The other day, I joked on Facebook about how Twisters probably had Michael Crichton rolling in his grave.1 I have since been corrected on that matter now that I have finished Eruption, a Michael Crichton novel written by James Patterson.
When I saw Eruption’s book announcement last year, my reaction was less than stellar. Michael Crichton captured my imagination (and thus my heart) in elementary with the first Jurassic Park movie. Reading the novel fueled my imagination and I wanted to read more of his work. James Patterson, on the other hand…
I don’t want to base my entire opinion on James Patterson’s writing on Eruption alone. Before this novel, I had only read two of his works — and one of those books was during story time at the library.2 But he is not someone I would consider asking to complete Michael Crichton’s unfinished work. Maybe Sherri Crichton saw something in his writing style that I missed, or maybe my bias is showing.
One of my biggest peeves with Patterson’s writing are the way he handles his characters. There are moments where attempts to flesh them out, but still manages to keep one-dimensional. His paint-by-numbers protagonist Mac is your usual go-to trope when it comes to these end-of-days stories. He is a divorced man, who has a complicated relationship with his female coworker, he has children who he loves, and he can solve the world’s problems while also carrying it on his back. But did you also know that he has a fondness for fighter jets because I didn’t until the end of the story when it was convenient for Patterson to add in that detail.
The dialogue and relationship between the characters often feels bland and unnatural while also dipping into the will-they-won’t-they type of interactions between Mac and Jenny.3 What is most upsetting (possibly insulting?) is the way Patterson peppers indigenous terminology/slang into the story as an attempt to give it an authentic Hawaiian feel to the dialogue. Except he fails because even among the indigenous characters it feels unnatural and forced.
Poor character development is present with J. P. Brett, an Elon Musk type millionaire and faux scientist, and the adventure-seeking couple, Leah and Oliver Cutler, who are introduced as one of many antagonists to the story. A near brush with volcanic death and the actual death of their cameraman changes their attitudes for a moment, becoming team players to move the story along.
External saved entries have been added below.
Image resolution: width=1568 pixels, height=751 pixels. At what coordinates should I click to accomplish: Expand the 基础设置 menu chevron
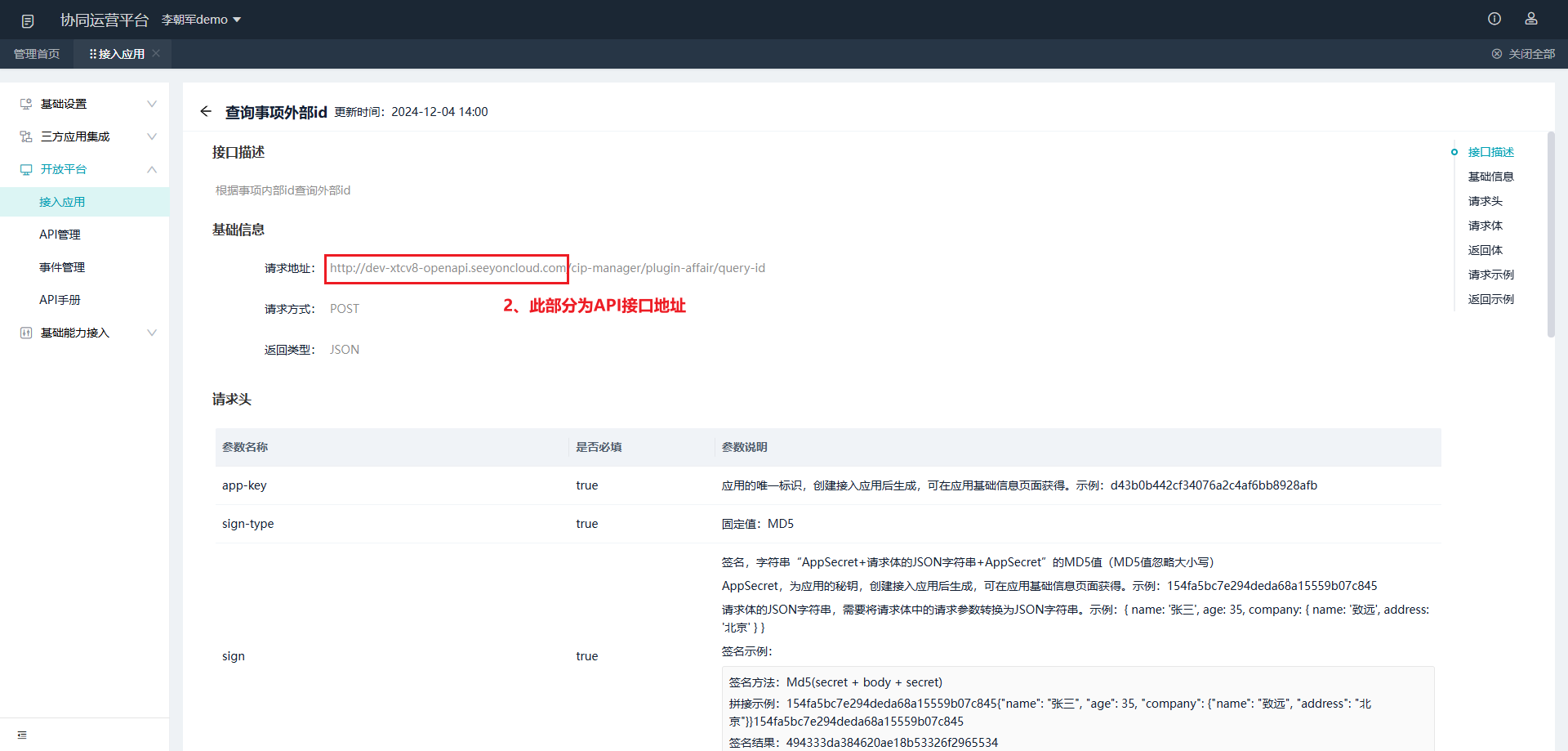click(x=152, y=104)
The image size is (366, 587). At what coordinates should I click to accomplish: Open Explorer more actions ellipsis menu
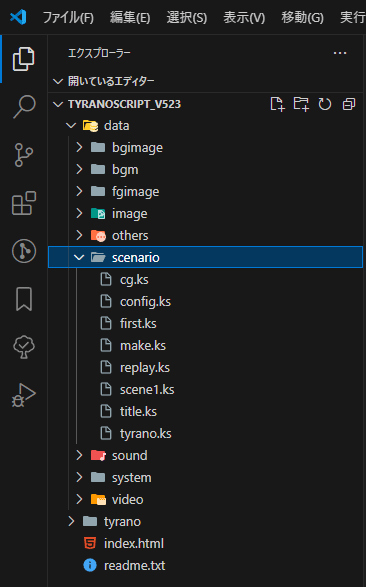(x=340, y=53)
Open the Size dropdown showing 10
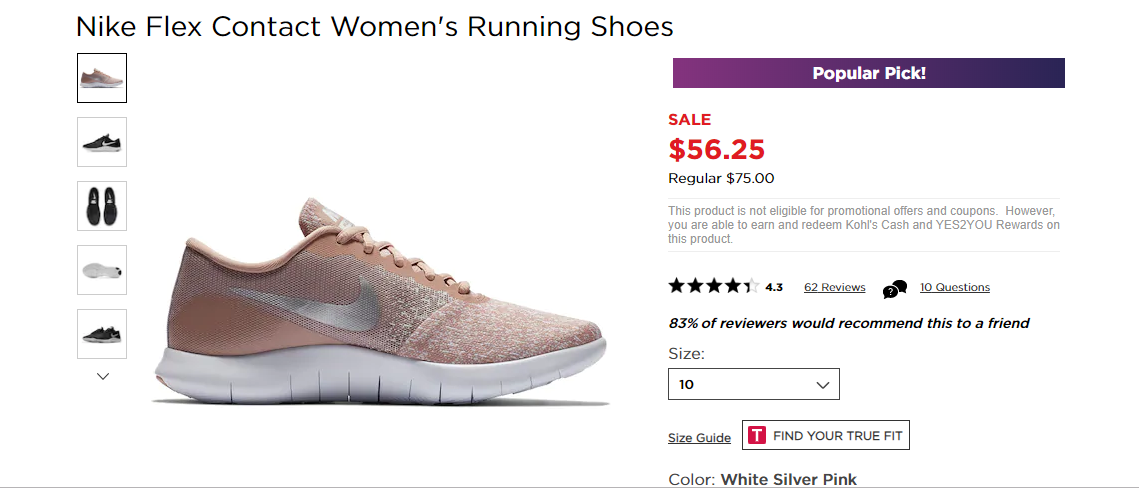Viewport: 1139px width, 490px height. click(753, 385)
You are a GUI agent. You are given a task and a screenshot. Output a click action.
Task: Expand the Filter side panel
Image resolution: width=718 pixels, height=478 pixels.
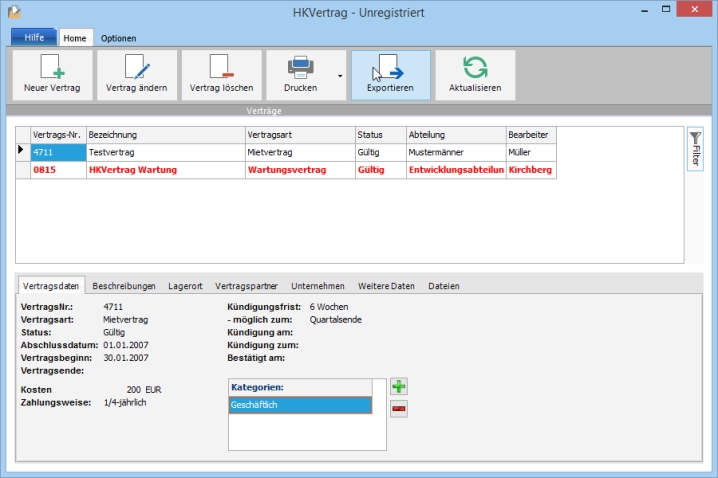tap(695, 149)
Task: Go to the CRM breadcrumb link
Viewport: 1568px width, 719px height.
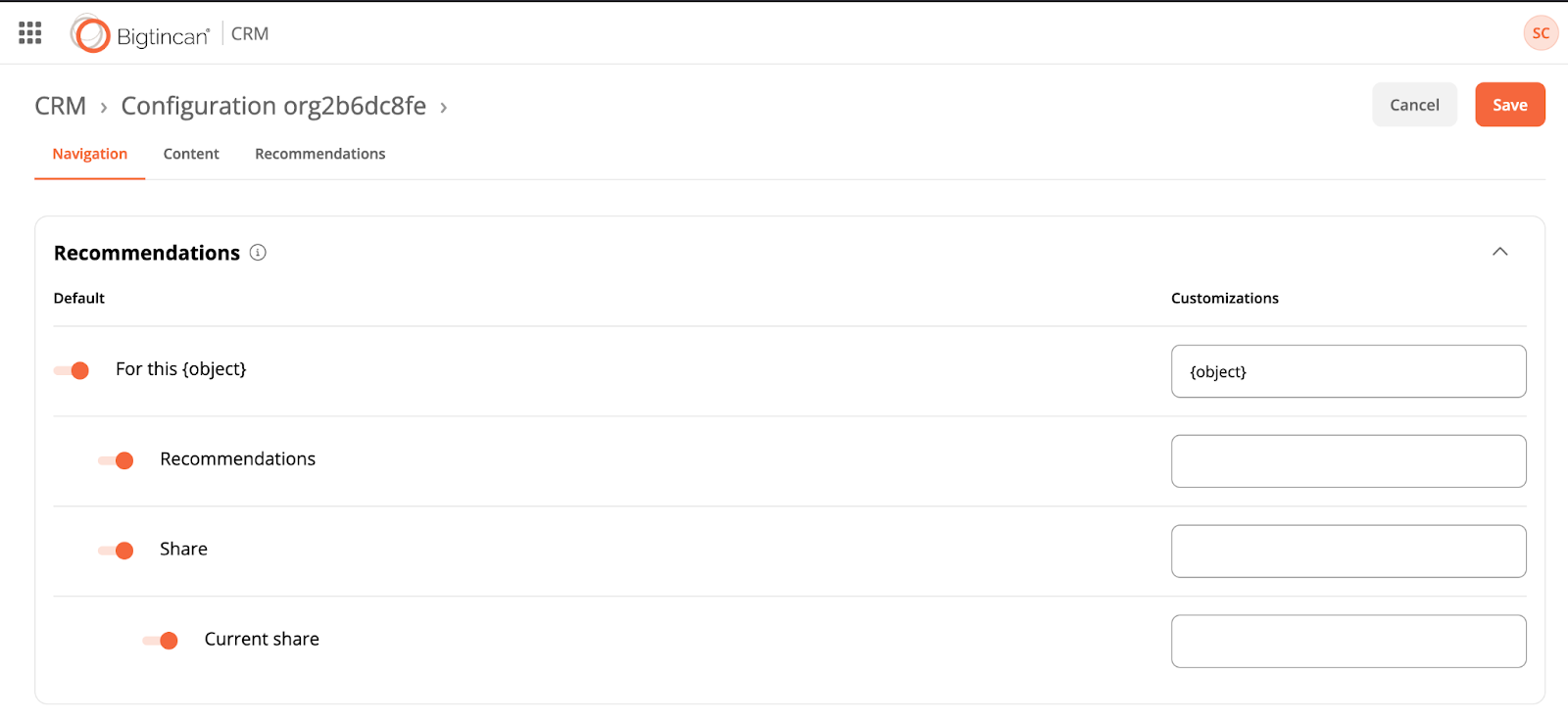Action: coord(61,106)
This is quickly dropped when they make a second attempt of flying near the actively erupting volcano later in the story.
Aside from the main characters, we often see Patterson introducing characters for two reasons: 1. to act as antagonists that are later forgotten in the story, and 2. for body count fodder. I’ll talk a little about the first idea while discussing the sub-plotline that is introduced and treated like a Snoop Dogg lyric. His method of killing people is wild. Not only will he kill main characters in bizarre ways, when he needs to fill a death coda, he’ll just introduce a random character, give us a cliff notes backstory, and boils them alive in the ocean or sweeps them away with lava.
At the opening of the story, we are introduced to Rachel Sherrill, a botanist who witness the mysterious death of her beloved banyan trees. She’s dropped instantly after the prologue only to be reintroduced as someone hellbent on exposing the military secrets. She garners attention from two New York Times reporters who are hot on the trail that leads to Mac and General Rivers. Then with a single phone call, the story is dropped, and the two journalists and Rachel Sherrill are forgotten. I’m not even sure if they made it to the end. There is no payoff to this plotline, no Rorschach’s journal that exposes the whole story and threat at the end. This is something that we’re just expected to accept.
And there is a lot of expectation of acceptance with Patterson’s writing. Michael Crichton made me believe that cloning dinosaurs was a possibility in our near future — not because I was in the sixth grade when I first read Jurassic Park, but because he wrote so well and explained the science behind it. James Patterson, on the other hand, cannot convince me that volcanoes exist, that their eruptions can be catastrophic to people living near volcanoes, or that something could wipe out the entire world should it spread.
The book is not written well, but I am certain it would make a hell of a popcorn movie when the inevitably adapt it for the big screen.
Anyway, until next time. Keep on hunting.
1 For those not in the know, Michael Crichton coauthored the screenplay for Twister with Anne-Marie Martin.
2 The other book was The President is Missing which he coauthored with Bill Clinton, and I remember enjoying that novel.
3 SPOILER ALERT: They don’t.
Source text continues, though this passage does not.